* [GIVEN EXERCISE]
Please output everything in the items below, from the line containing "Where should I" down to the line containing "click(x=13, y=64)", as a JSON list of strings with one string per line and any blank lines skipped. Leave the pictures out.

* [DATA FOR THE TASK]
= = = = = = =

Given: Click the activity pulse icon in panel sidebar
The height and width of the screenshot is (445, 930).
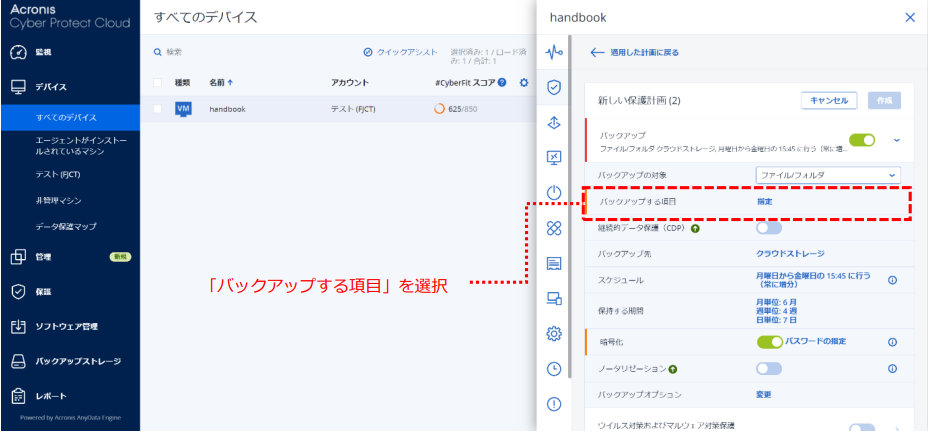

= = = = = = =

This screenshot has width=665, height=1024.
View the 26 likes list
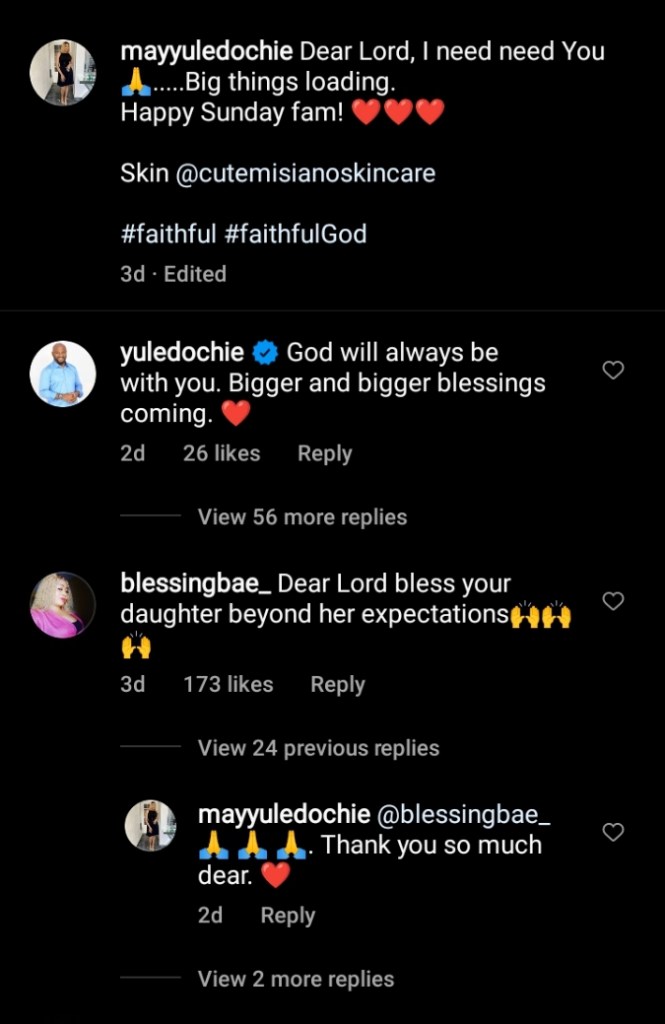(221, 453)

= = = = = = =

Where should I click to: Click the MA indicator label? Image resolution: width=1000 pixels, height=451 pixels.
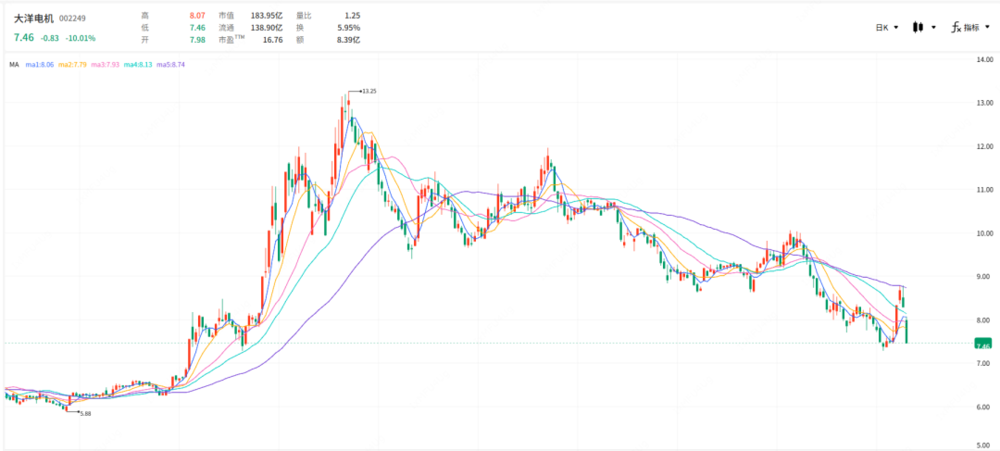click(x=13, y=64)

= = = = = = =

* [FULL RESPONSE]
[
  "Where should I click to: Click the MA indicator label? Image resolution: width=1000 pixels, height=451 pixels.",
  "click(x=13, y=64)"
]